A small, self-contained device that translates mechanical energy into a chemical reaction, and then delivers the energy thus stored as electrical power, has been created by a team of researchers — Xinyu Xue, Sihong Wang, Wenxi Guo, Yan Zhang, and Professor Zhong Lin Wang — from the School of Materials Science and Engineering at the Georgia Institute of Technology in Atlanta. About the size of a U.S. quarter, the device — called a self-charging power cell (SCPS) — has the potential to act as a renewable power source for all types of personal mobile devices, harvesting mechanical energy more efficiently than systems using separate generators and batteries.

Fig. 1: The elements of the self-charging power cell — anode, cathode, and piezoelectric film — are held by Professor Zhong Lin Wang at top. Attached to the heel of a shoe (bottom left), the device can gather mechanical energy due to its chemical composition (bottom right). Professor Wang photo: Gary Meek.

The SCPS uses a piezoelectric membrane to drives lithium ions from one side of the cell to the other when the membrane is deformed by mechanical stress (see Fig. 1 ). The lithium ions driven through the polarized membrane by the piezoelectric potential are directly stored as chemical energy using an electrochemical process.

The cell consists of a cathode made from lithium-cobalt oxide (LiCoO2 ) and an anode consisting of titanium-dioxide (TiO2 ) nanotubes grown atop a titanium film. Separating the two electrodes is a polyvinylidene-fluoride (PVDF) membrane that generates a piezoelectric charge when mechanically compressed. (PVDF film is an ionic conductor for lithium ions, which is why it is used as the binder for electrodes in Li-ion batteries.) The piezoelectric potential works as a charge pump, driving lithium ions from the cathode through the membrane to the anode. The energy is then stored in the anode as lithium-titanium oxide.

When an electrical load is connected between the anode and cathode, electrons flow to the load, and the lithium ions within the cell flow back from the anode side to the cathode side. Compressing the power cell again repeats the cycle.

Using a repetitive compressive force, such as that on the heel of a shoe when a person is walking on pavement, the SCPS generates enough current to power a small calculator.
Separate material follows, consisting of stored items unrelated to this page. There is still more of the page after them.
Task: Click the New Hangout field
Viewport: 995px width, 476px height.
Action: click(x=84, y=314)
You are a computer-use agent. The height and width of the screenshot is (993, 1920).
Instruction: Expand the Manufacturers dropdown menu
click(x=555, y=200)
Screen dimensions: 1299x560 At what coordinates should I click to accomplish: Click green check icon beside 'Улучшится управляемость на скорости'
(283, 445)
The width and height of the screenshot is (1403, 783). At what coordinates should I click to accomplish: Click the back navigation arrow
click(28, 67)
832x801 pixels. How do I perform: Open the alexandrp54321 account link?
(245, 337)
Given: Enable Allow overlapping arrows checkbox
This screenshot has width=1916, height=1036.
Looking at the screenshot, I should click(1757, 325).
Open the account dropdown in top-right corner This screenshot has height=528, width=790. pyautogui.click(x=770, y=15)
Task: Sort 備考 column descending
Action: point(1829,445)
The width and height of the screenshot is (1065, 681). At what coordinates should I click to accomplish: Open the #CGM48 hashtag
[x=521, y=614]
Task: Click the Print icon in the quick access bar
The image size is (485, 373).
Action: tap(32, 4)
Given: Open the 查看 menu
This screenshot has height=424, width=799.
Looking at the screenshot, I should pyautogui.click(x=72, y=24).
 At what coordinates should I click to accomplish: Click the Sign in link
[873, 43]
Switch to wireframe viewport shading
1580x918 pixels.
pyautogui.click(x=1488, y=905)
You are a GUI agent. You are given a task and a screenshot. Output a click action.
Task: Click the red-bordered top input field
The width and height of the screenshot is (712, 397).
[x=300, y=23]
A hybrid power cell the size of a conventional coin battery can power small electronic devices — and could have military applications, allowing troops to recharge battery-powered equipment on the march.

Using a mechanical compressive force with a frequency of 2.3 Hz, the researchers increased the voltage in the power cell from 327 to 395 mV in just four minutes. The device was then discharged back to its original voltage with a current of 1 mA for about two minutes. The team estimates that the power cell’s capacity as currently designed is about 0.036 mA-hr.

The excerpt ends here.